Three things I notice about your question:

One, writing a good blog post is not the same task as running a good blog. The latter is much longer-horizon, and the quality of the blog posts (subjectively, from the human perspective) depends on it in important ways. Much of the interest value of Slate Star Codex, or the Sequences - for me, at least - was in the sense of the blogger's ideas gradually expanding and clarifying themselves over time. The dense, hyperlinked network of posts referring back to previous ideas across months or years is something I doubt current LLM instances have the 'lifespan' to replicate. How long would an LLM blogger who posted once a day be able to remember what they'd already written, even with a 200k token context window? A month, maybe? You could mitigate this with a human checking over the outputs and consciously managing the context, but then it's not a fully LLM blogger anymore - it's just AI writing scaffolded by human ideas, which people are already doing.

The same is maybe true of a forum poster or commenter, though the expectation that the ideas add up to a coherent worldview is much less strict. I'm not sure why there aren't more of these. Maybe because when people want to know Claude's opinion on such-and-such post, they can just paste it into a new instance to ask the model directly?

Two, the bad posting quality might not just be a limitation of the HHH-assistant paradigm, but of chatbot structures in general. What I mean by this is that, even setting aside ChatGPT's particular brand of dull gooey harmlessness, conversational skill is a different optimization target than medium- or long-form writing, and it's not obvious to me that they inherently correlate. Take video games as an example. There are games that are good at being passive entertainment, and there are games that are very engaging to play, but it's hard to optimize for both of these at once. The best games to watch someone else play are usually walking sims, where the player is almost entirely passive. These tend to do well on YouTube and Twitch (Mouthwashing is the most recent example I can think of), since very little is lost by taking control away from the player. But Baba is You, which is far more interesting to actively play, is almost unwatchable; all you can see from the outside is a little sheep-rabbit thing running in circles for thirty minutes, until suddenly the puzzle is solved. All the interesting parts are happening in the player's head in the act of play, not on the screen.

I think chatbot outputs make for bad passive reading for a similar reason. They're not trying to please a passive observer, they're trying to engage the user they're currently speaking with. I've had some conversations with bots that I thought were incredibly insightful and entertaining, but I also suspect that if I shared any of them here they'd look, to you, like just more slop. And other peoples' "insightful and entertaining" LLM conversations look like slop to me, too. So it might be more useful to model these outputs as more like a Let's Play: even if the game is interesting to both of us, I might still not find watching your run as valuable as having my own. And making the chatbot 'game' more fun doesn't necessarily make the outputs into better blogposts, either, any more than filling Baba is You with cutscenes and particle effects would make it a better puzzle game.

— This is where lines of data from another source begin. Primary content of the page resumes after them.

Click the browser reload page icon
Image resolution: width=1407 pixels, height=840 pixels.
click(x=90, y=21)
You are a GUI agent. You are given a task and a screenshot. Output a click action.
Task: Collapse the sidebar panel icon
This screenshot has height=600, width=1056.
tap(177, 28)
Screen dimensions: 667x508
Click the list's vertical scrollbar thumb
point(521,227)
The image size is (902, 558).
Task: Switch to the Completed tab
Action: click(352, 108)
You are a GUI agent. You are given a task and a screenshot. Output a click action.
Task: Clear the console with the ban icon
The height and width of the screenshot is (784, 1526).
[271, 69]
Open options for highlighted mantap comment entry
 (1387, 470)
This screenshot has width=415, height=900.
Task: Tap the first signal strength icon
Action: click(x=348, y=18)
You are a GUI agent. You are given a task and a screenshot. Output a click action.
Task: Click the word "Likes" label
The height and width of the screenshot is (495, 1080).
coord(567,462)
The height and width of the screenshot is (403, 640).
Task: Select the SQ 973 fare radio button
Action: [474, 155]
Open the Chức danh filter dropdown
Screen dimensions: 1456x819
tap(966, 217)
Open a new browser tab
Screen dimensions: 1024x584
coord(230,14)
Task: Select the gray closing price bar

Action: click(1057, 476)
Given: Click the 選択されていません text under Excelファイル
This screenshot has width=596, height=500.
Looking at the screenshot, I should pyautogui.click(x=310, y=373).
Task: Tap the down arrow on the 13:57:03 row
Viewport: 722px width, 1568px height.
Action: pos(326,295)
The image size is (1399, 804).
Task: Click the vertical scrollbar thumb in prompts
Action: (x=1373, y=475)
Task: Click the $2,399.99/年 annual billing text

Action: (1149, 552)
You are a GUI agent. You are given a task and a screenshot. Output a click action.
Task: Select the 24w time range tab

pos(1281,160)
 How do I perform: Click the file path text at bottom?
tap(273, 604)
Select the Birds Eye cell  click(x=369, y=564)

Three, even still... this was the one of the best things I read in 2024, if not the best. You might think this doesn't count toward your question, for any number of reasons. It's not exactly a blog post, and it's specifically playing to the strengths of AI-generated content in ways that don't generalize to other kinds of writing. It's deliberately using plausible hallucinations, for example, as part of its aesthetic... which you probably can't do if you want your LLM blogger to stay grounded in reality. But it is, so far as I know, 100% AI. And I loved it - I must've read it four or five times by now. You might have different tastes, or higher standards, than I do. To my (idiosyncratic) taste, though, this very much passes the bar for 'extremely good' writing. Is this missing any capabilities necessary for 'actually worth reading', in your view, or is this just an outlier?